We’ve (okay I’ve) also been thinking a lot about the Ricotta Pear Cake in Dolci: Italy’s Sweets, but was having a hard time justifying buying an entire bottle of pear brandy for the two tablespoons called for in the recipe. Yet, if we also used the brandy in some biscotti it would be worth the purchase, right?

With pear brandy in hand and sage in the fridge, our Sun-Dried Pear, Fresh Sage, and Almond Biscotti with Pear Brandy were born. The fresh sage lends a subtle earthy tone and an overall fragrant aroma, while the chewy pear and crystallized ginger contrast with the crunchy almonds. The pear brandy infuses each bite.
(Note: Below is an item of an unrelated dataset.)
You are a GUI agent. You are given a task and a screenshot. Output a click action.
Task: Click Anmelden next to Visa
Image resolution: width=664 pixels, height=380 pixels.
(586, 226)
We love the idea of creating herbal infused sugars. So, for this recipe the kids rubbed the sugars and fresh sage together with their fingers to release the oil from the sage leaves to flavor the sugar. Herbal infused sugars are a wonderful addition to baked goods, tea, rubs, or oatmeal. You can make herbal infused sugars with a quarter cup of chopped or crushed herbs to two cups sugar. The longer you let the mixture sit, stirring occasionally, the more flavor the herbs impart in the sugar.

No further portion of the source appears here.